(Stored entries)
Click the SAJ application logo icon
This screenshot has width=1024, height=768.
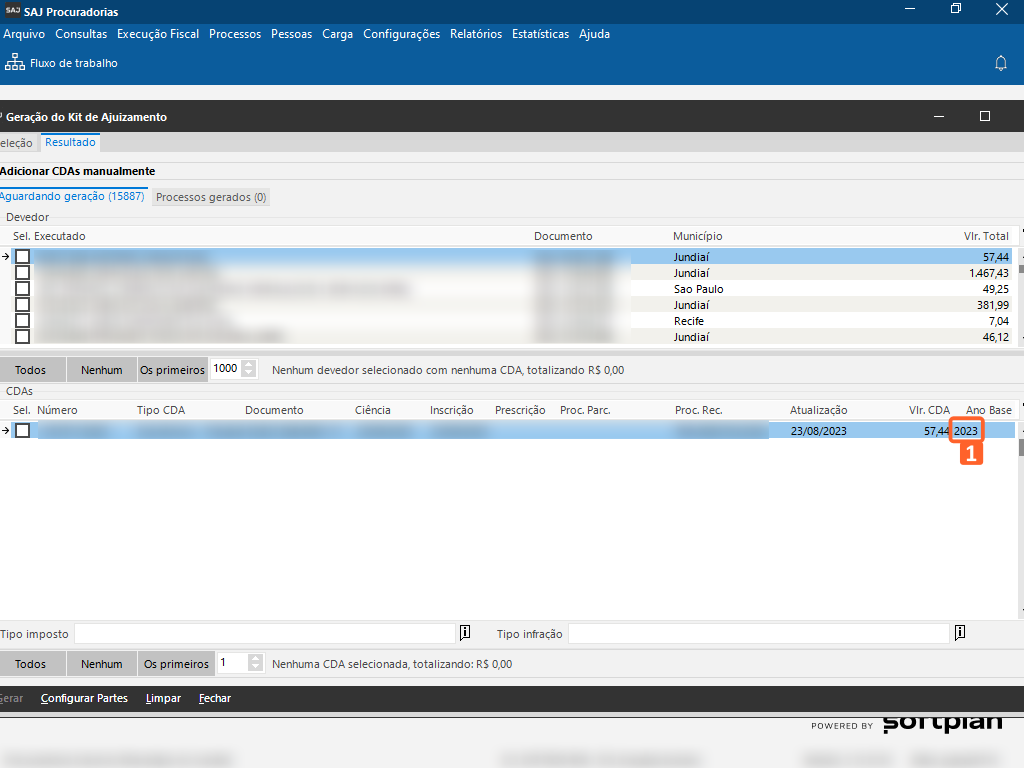coord(11,12)
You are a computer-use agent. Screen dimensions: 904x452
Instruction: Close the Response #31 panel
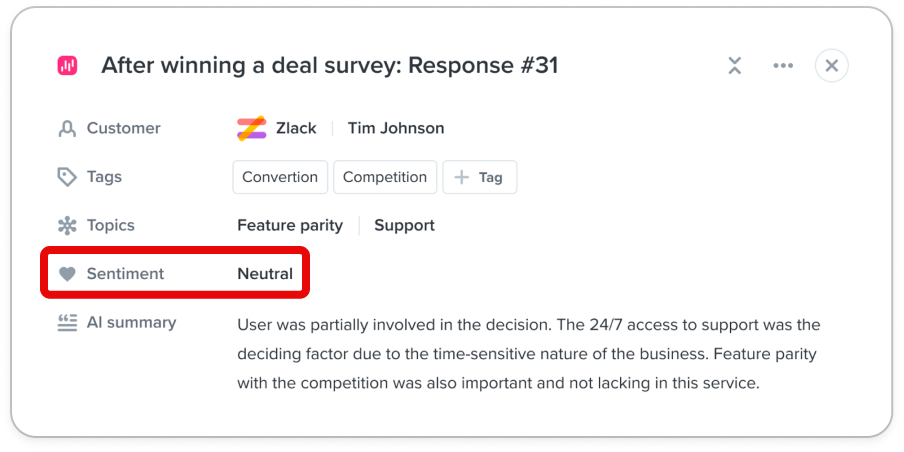click(x=831, y=66)
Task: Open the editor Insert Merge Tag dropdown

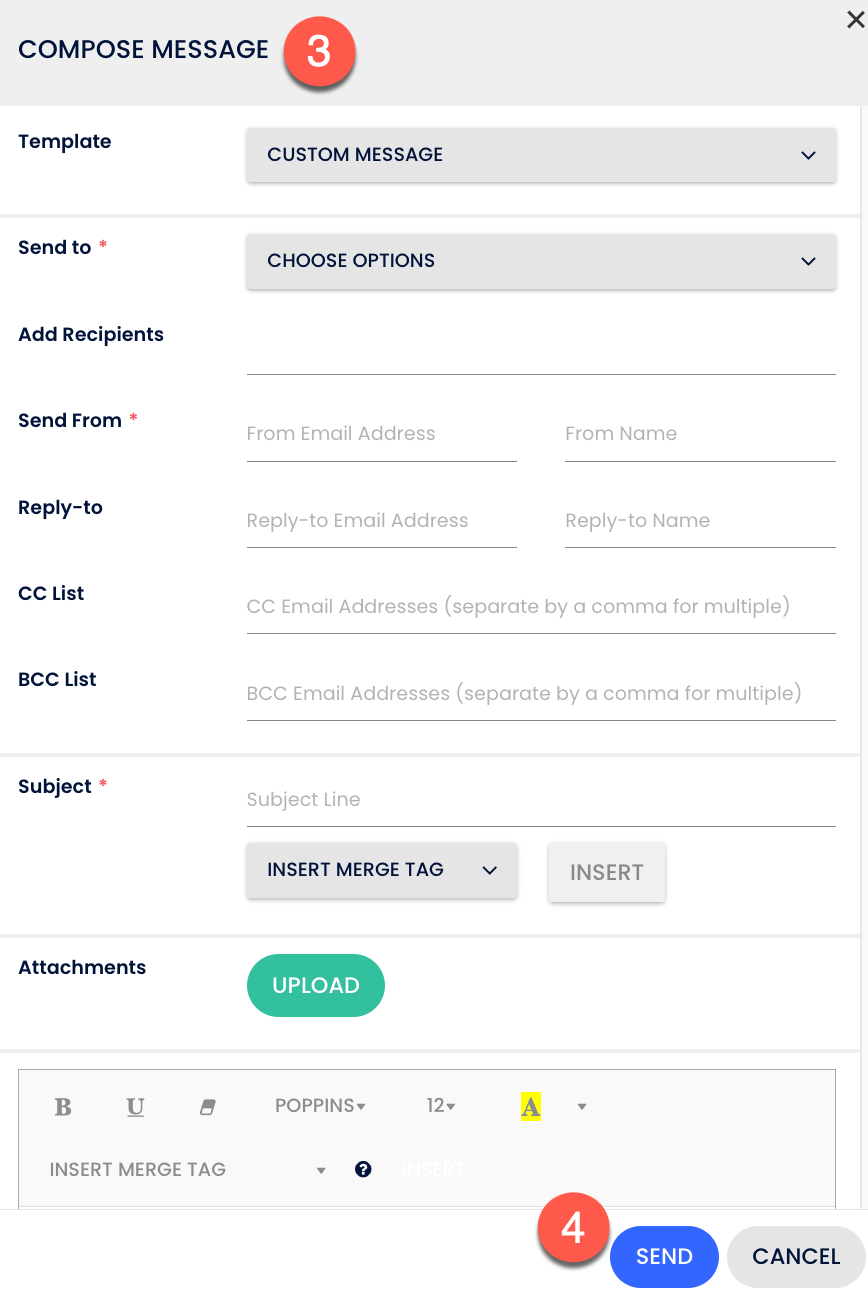Action: click(188, 1170)
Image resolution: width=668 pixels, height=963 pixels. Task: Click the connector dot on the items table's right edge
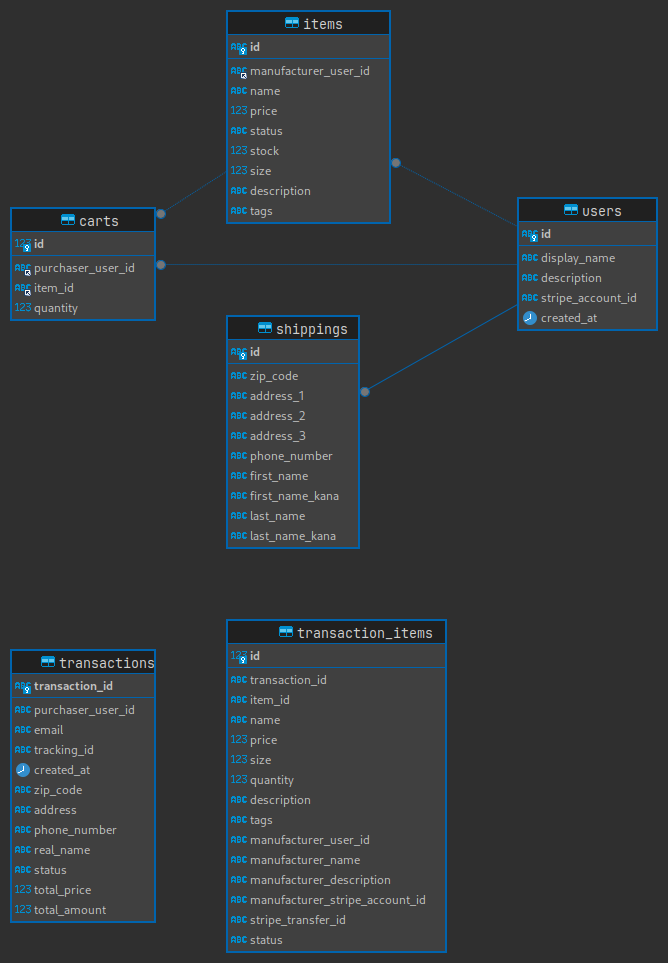pyautogui.click(x=396, y=162)
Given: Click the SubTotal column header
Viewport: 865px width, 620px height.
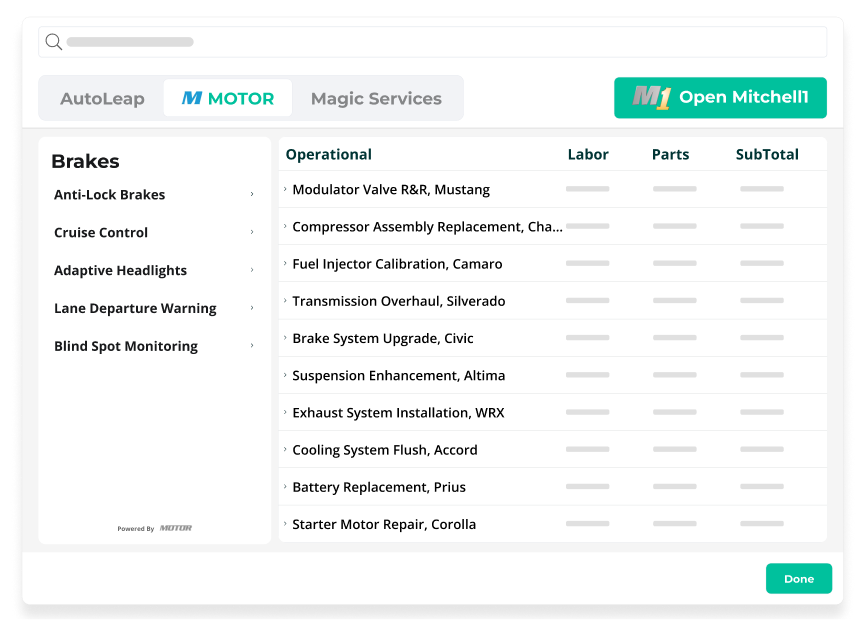Looking at the screenshot, I should [767, 154].
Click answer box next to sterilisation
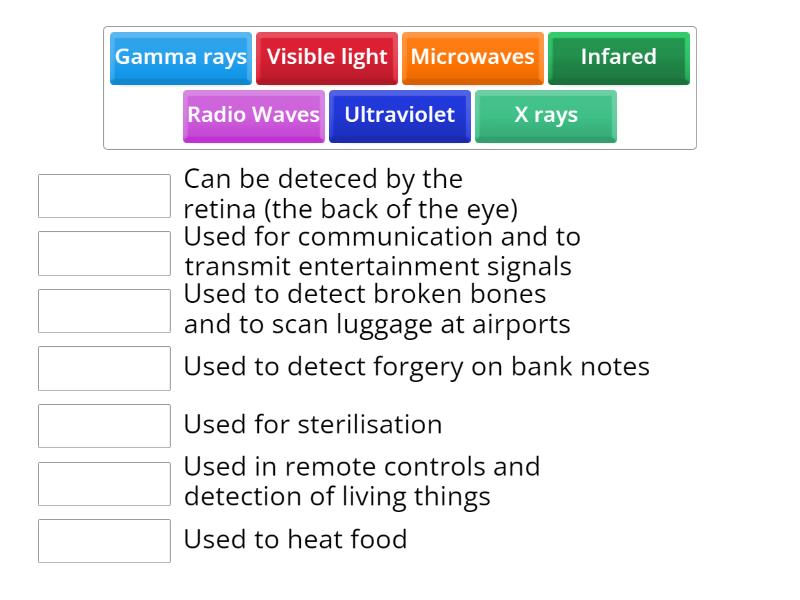 [104, 426]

▶ _DIRECTIONS_
Where the line containing "Given: Click the SubTotal column header" appears in the records above, begin copying and continue exactly through the last line, with nothing else; omit every picture.

▶ _OUTPUT FOR THIS TASK_
Given: Click the SubTotal column header
Viewport: 865px width, 620px height.
Looking at the screenshot, I should [767, 154].
Click answer box next to sterilisation
 [104, 426]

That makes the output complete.